Embora a idéia pareça boa no papel, o uso do NUMA aumenta os tempos de latência do acesso à memória, já que aproximadamente metade dos acessos são feitos aos módulos do processador vizinho, fazendo todo o caminho através do barramento HyperTransport, ao invés de irem diretamente do módulo ao controlador de memória local.
Em aplicativos não otimizados (atualmente poucos programas são capazes de explorar ao máximo o benefício de um segundo núcleo, o que dizer de quatro) a perda causada pelo aumento da latência no acesso à memória anula grande parte do benefício proporcionado pelos dois núcleos adicionais, fazendo com que, mesmo o FX 74 tenha dificuldades em oferecer ganhos tangíveis sobre um X2 6000+, que também opera a 3.0 GHz. Em alguns benchmarks, aplicativos científicos e modelagem em 3D, o Quad FX se destaca, mas em aplicativos de uso geral e games o ganho de desempenho real é pequeno.

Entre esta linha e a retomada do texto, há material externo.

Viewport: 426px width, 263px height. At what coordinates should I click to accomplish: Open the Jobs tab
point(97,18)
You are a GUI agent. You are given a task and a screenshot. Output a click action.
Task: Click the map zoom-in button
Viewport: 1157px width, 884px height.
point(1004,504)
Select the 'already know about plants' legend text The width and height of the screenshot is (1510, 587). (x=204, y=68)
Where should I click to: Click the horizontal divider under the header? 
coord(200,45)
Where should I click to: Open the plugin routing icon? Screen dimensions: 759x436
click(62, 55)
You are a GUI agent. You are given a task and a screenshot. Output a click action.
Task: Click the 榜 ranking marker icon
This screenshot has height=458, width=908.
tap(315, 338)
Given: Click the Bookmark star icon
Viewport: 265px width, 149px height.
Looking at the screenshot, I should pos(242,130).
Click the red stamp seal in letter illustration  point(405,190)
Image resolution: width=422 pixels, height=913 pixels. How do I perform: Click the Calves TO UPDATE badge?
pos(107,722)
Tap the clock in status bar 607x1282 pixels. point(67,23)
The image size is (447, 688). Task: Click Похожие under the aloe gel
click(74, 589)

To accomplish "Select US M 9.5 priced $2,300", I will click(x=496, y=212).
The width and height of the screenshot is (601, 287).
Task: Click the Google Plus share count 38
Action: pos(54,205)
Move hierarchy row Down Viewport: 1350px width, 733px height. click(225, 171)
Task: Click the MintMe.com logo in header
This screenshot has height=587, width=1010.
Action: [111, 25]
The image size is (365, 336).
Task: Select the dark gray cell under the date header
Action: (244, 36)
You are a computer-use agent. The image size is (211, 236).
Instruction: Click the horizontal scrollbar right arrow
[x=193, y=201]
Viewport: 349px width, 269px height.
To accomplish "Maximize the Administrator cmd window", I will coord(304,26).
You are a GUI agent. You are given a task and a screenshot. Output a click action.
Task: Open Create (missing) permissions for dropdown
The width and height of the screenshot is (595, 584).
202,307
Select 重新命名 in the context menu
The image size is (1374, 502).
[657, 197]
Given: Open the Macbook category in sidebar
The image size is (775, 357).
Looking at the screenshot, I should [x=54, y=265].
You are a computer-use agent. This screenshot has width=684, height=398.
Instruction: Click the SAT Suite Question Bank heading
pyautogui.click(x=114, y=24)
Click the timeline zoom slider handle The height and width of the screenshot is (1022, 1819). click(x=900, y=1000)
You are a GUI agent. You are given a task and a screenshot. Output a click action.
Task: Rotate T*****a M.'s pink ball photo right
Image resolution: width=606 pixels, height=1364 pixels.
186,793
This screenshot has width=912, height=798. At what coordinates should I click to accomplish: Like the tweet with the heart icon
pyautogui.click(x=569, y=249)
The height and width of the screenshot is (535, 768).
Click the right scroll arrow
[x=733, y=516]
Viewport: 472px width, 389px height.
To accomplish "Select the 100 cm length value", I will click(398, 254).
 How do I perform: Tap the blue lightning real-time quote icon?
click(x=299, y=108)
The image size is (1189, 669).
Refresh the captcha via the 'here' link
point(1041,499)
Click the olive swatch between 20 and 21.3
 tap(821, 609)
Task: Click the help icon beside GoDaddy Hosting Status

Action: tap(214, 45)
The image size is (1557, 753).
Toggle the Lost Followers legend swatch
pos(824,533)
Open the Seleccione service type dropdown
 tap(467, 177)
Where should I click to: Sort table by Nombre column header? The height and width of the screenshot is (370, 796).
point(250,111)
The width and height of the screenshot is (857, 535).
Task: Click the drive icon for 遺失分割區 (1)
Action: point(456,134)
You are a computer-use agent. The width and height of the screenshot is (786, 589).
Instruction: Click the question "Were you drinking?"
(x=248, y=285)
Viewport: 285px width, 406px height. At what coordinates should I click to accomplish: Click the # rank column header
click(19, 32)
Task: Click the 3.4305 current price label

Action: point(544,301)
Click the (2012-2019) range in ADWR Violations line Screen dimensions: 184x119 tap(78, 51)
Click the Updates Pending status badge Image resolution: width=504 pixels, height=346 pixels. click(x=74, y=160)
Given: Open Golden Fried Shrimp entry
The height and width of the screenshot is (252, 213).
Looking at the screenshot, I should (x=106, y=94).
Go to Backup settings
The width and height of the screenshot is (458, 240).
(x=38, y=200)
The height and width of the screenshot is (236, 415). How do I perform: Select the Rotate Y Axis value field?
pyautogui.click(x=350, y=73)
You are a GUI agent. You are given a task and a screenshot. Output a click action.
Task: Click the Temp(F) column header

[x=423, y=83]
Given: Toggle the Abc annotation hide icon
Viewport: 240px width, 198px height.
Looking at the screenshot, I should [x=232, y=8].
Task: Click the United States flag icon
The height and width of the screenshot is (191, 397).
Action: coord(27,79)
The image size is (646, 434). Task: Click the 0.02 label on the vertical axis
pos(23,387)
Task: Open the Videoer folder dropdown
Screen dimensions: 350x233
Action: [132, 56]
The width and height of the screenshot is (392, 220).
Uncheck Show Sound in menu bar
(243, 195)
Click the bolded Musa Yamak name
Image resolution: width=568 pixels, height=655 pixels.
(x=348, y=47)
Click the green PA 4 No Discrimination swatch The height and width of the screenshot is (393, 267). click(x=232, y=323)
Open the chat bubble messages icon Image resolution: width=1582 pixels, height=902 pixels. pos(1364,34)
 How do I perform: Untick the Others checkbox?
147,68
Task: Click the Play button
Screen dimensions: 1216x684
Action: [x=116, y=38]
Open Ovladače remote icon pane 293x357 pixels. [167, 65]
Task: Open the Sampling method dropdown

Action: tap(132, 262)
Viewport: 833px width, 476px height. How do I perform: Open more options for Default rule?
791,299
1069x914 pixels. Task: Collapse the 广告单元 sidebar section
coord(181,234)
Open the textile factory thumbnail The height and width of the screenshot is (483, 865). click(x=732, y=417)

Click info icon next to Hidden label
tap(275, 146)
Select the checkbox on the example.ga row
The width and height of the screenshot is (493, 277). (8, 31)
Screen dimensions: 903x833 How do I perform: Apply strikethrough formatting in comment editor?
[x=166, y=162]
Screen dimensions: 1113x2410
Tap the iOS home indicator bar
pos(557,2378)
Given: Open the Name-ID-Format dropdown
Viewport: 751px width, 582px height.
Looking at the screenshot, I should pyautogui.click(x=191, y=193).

Em um teste rápido, utilizando uma NVIDIA GeForce 8800 GTX a 1600×1200, o FX-70 consegue apenas 148 FPS no Half Life 2 (Gunship Timedemo), contra 147 obtidos por um X2 5200+, que também opera a 2.6 GHz. Ele ganha por uma margem de 6% no 3D MAX e ganha por uma pequena margem em compressão de vídeo usando o Xmpeg, mas perde (embora por apenas 2 a 3 FPS) no Quake 4, que seria um bom exemplo de game onde o uso do NUMA acaba fazendo mais mal do que bem.
Na prática, a plataforma Quad FX oferece pouca utilidade, já que é muito dispendiosa. Em junho de 2007, uma ASUS L1N64-SLI WS (baseada no ASUS L1N64-SLI WS) custava US$ 350 e cada processador FX-74 custava mais US$ 480 (preços dos EUA), totalizando mais de 1300 dólares, apenas pela placa e processadores. Adicionando os módulos de memória, coolers, gabinete, placas de vídeo, monitor e periféricos, você passaria facilmente dos US$ 4000. Como moramos no Brasil, teríamos ainda as taxas de importação, resultando em uma cifra pornográfica. 🙂
Mesmo que você tivesse tanto dinheiro para gastar em um PC, seria muito mais prudente montar um PC “simples”, com um Athlon 64 X2 ou um core 2 Duo, usando uma boa placa mãe, 1 ou 2 GB de memória e uma placa de vídeo razoável (que no final ofereceria um desempenho apenas alguns pontos inferior) e aplicar o resto do dinheiro, deixando-o disponível para futuros upgrades.
Apesar disso, o Quad FX é interessante como conceito, dando uma amostra de tecnologias que poderão ser usadas em futuros processadores, como o uso do soquete F e o NUMA.